Description
- J2EE Overview and features
- Platform definition — Java 2 Platform, Enterprise Edition is a server‑side Java platform for building multi‑tier, portable enterprise applications.
- Component model — Enterprise JavaBeans (EJB) encapsulate business logic, lifecycle, and container services like pooling and transactions.
- Web tier — Servlets and JavaServer Pages (JSP) handle HTTP requests, session management, and view rendering for web clients.
- Persistence — Java Persistence API (JPA) and JDBC provide standardized data access patterns and ORM support for relational stores.
- Messaging — Java Message Service (JMS) enables asynchronous, reliable integration between components and external systems.
- Containers — Containers provide lifecycle, security, transaction, and resource management so developers focus on business code.
- Transactions — Built‑in transaction management (JTA) supports distributed, ACID transactions across resources.

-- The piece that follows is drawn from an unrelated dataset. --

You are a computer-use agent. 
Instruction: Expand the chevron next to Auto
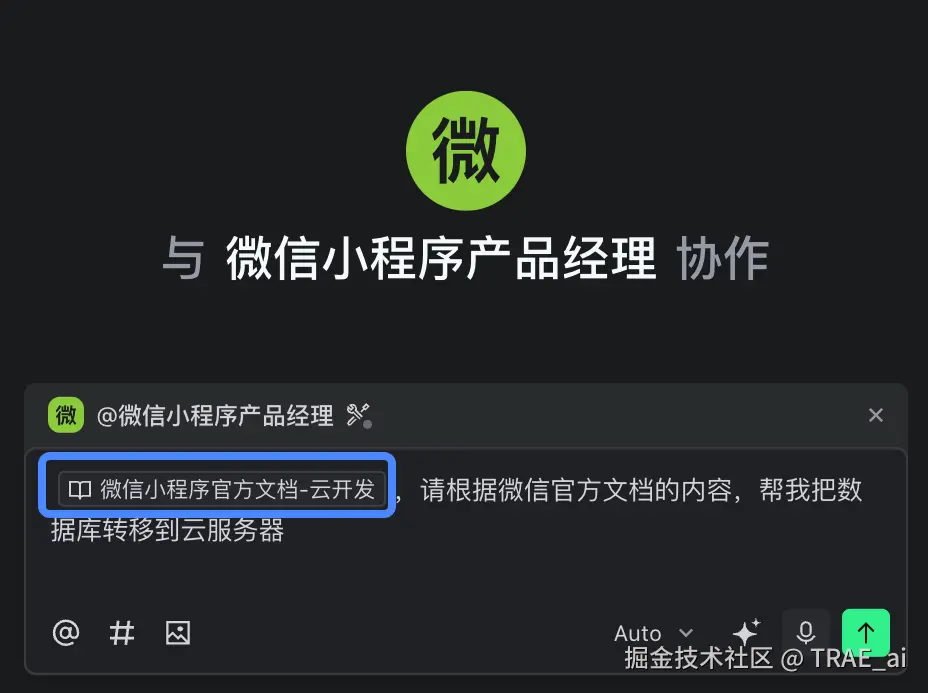[686, 633]
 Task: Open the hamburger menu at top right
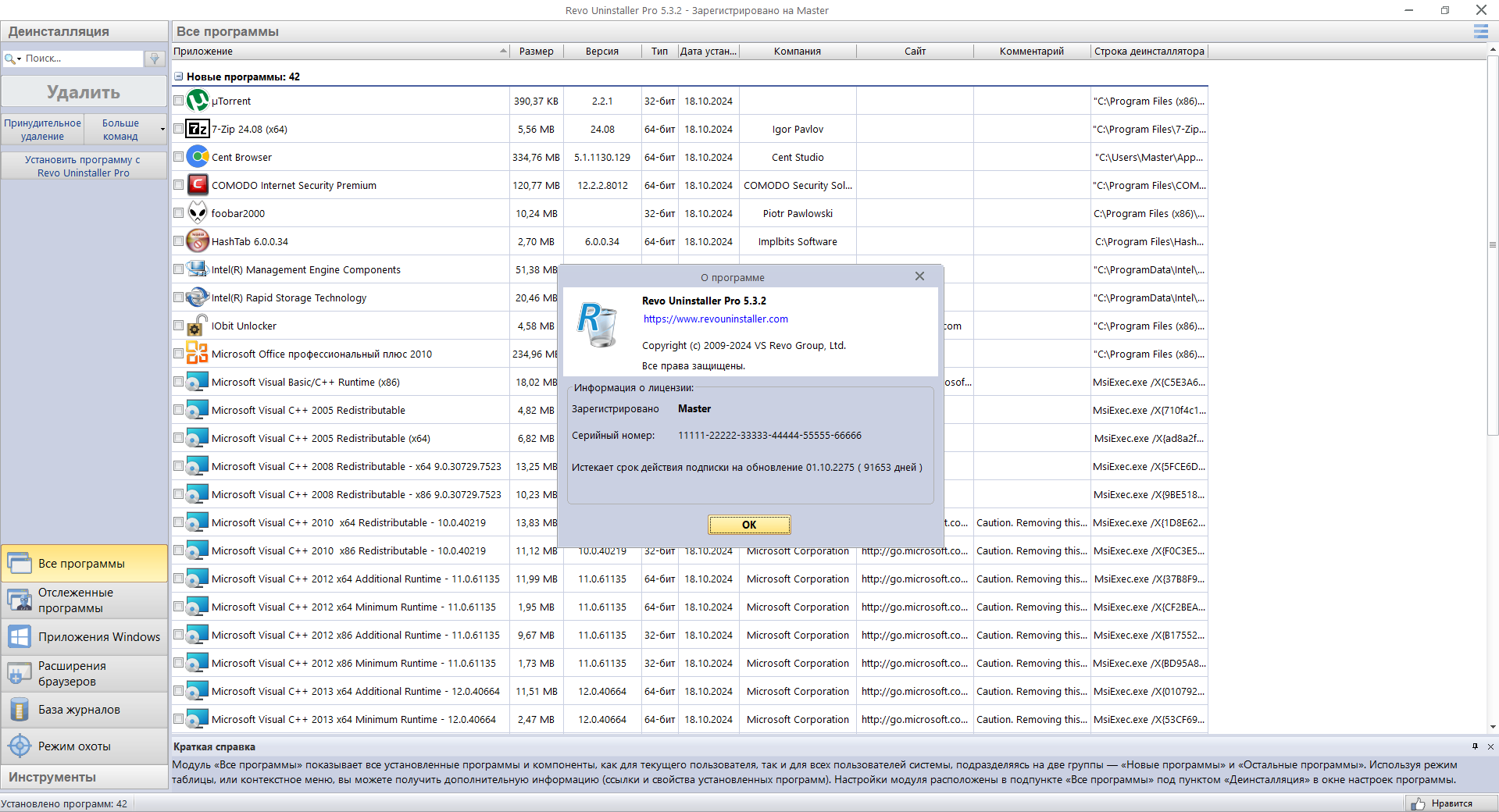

- Security — Declarative and programmatic security, role mapping, and integration with enterprise identity stores are first‑class features.
- Interoperability — Standards for SOAP/REST (JAX‑WS, JAX‑RS) and XML/JSON make cross‑platform integration straightforward.
- Naming and lookup — JNDI centralizes resource lookup for datasources, EJBs, JMS factories, and environment entries.
- Scalability — App servers support clustering, session replication, and load balancing for high availability and scale.
- Deployment model — Standard packaging (EAR, WAR, JAR) and descriptors enable repeatable deployments across compliant servers.
- Connectors — Java Connector Architecture (JCA) standardizes adapters for legacy systems and EIS integration.
- Monitoring and management — JMX and server management APIs expose metrics, health, and runtime controls for operations teams.
- Modern evolution — J2EE evolved into Java EE and now Jakarta EE under Eclipse; modern stacks emphasize microservices, CDI, and lighter runtimes.
- Advanced topics — Advanced skills include distributed transactions, custom container interceptors, performance tuning, async processing, and reactive patterns.
- Interview focus by experience — For 3–7 years emphasize Servlets, JPA, transactions, and REST; for 8–12 years add clustering, security, and performance tuning; for 13–20 years highlight architecture, migration to Jakarta EE/microservices, and platform governance.